It was one of those movies where the heroes keep pulling out bigger and bigger guns, spraying bullets, launching missiles, firing rockets, until they finally stop and scratch their heads, because the monster doesn’t have a dent.
The monster in this case is Pekka Rinne, the Nashville goaltender who is so tall, he wears the crossbar as a belt.
And no matter what the Wings threw at him Tuesday night – slap shots, backhanders, rebounds, pokes – he had a stop as automatic as a tollbooth arm. Forty one Detroit shots. After 43 on Sunday.
And three Detroit goals to show for it? Not gonna cut it.
“Once again we created a lot of chances,” Henrik Zetterberg said after the 3-1 defeat in Game 4 that puts the Wings a loss away from summer vacation, “and we can’t really get the puck behind him.”
Mike Babcock was even more frustrated. “I mean, you can’t keep playing like this,” he lamented, holding the stat sheet like an unwanted parking ticket, “having the puck all the time and have the other team beatin’ ya.”
You can worry now – if you weren’t worried before. Hockey season is melting early. Two playoff home games have yielded two playoff home losses, and Tuesday night the Joe emptied quickly and quietly, as if accepting that our beautiful game may have seen its last home hurrah.
It wasn’t a bad start. It wasn’t too many penalties. It wasn’t unfair calls. It wasn’t a lack of spirit.
A reporter suggested to Babcock that the difference was the goaltender. “I agree,” he said.
And he said no more.
The Wings players agree as well. There was not a big name on the roster who didn’t get a clear shot at Rinne in this game. Zetterberg had all kinds of chances. Pavel Datsyuk had a gorgeous backhand try – denied. Jiri Hudler missed a great chance on a power play. Danny Cleary was alone in front when Rinne stopped him. Niklas Kronwall took a perfect Zetterberg pass but pushed it just wide. Johan Franzen came charging in but couldn’t land it.
If near misses were highlights, the Wings would have dominated “SportsCenter.”
“What could you do differently?” Babcock was asked.
“Well, we’d like to score,” he said.
No kidding. And he’s not kidding. It is hard to find a lot of fault with the Wings’ effort. Which leaves no choice but to salute the Predators’ effort. They are pretty disciplined defensively, they push you to the side, they clog the middle, they don’t screw up very often.
And if they do, Babcock said, “you don’t even know who made (the mistake) because their goalie put the pad down.”
Detroit made two mistakes that led to goals, the worst being a silly three-man pursuit of Martin Erat, who wisely whipped the puck to wide-open Kevin Klein for the winner.
“We had three guys back,” Babcock said, “we all end up chasing the puck for no reason – and it went in our net.”
He sighed.
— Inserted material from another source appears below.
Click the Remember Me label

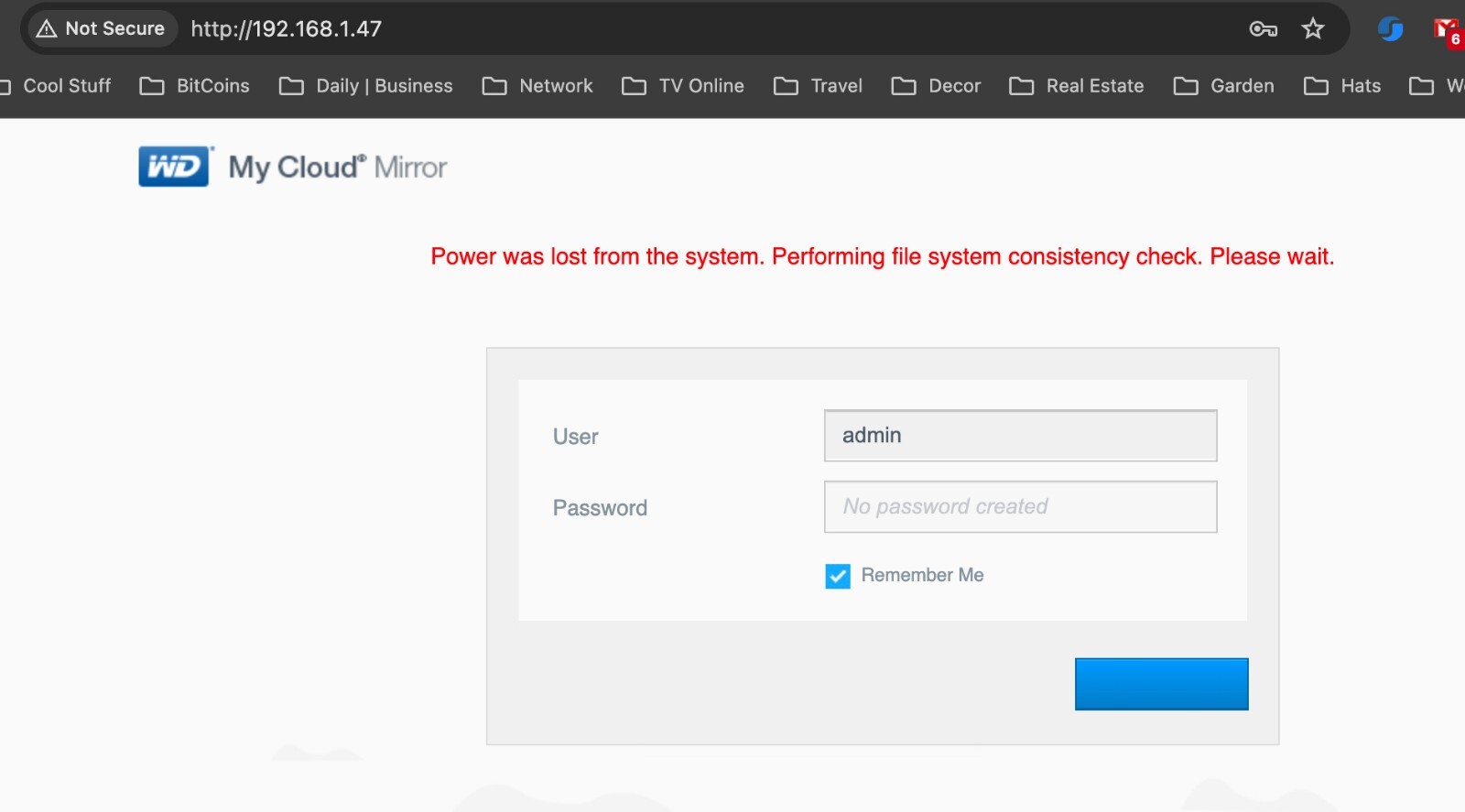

I can’t be sure, but I had the feeling Babcock went outside after this one, checked the stat sheet, looked to the heavens and said, “Are you kidding me?”
Too soon for summer
And that’s how many Wings fans may feel this morning. How does a team that set the NHL record for consecutive home wins this year lose two straight home playoff games? How does a team with immeasurable postseason experience seem out-cooled by a team that didn’t even exist when Nick Lidstrom joined the Detroit roster?
How does a team that has seven shots in one period, three in the next, and seven in the last wind up winning 3-1?
The answers: 1) That’s hockey. 2) That’s goaltending.
Right now, the Wings are up against an in-Pekkable opponent. And as long as Rinne is this perfect, a Detroit win is unlikely. Maybe he goes flat next game. Maybe, on the brink of winning the first round, the Preds get a little cocky.
“That’ll be our mindset,” Lidstrom said in the locker room. “Just go down there and steal a game.”
Of course they’ll need to steal two more after that. But one thing at a time. We hope there is more. We hope – like last year – there is a three-game postseason win streak.
But with the Pistons a non-factor, fans left the Joe knowing Detroit could essentially be one game away from baseball season- and only baseball season – for the rest of the spring and a long, lonely summer.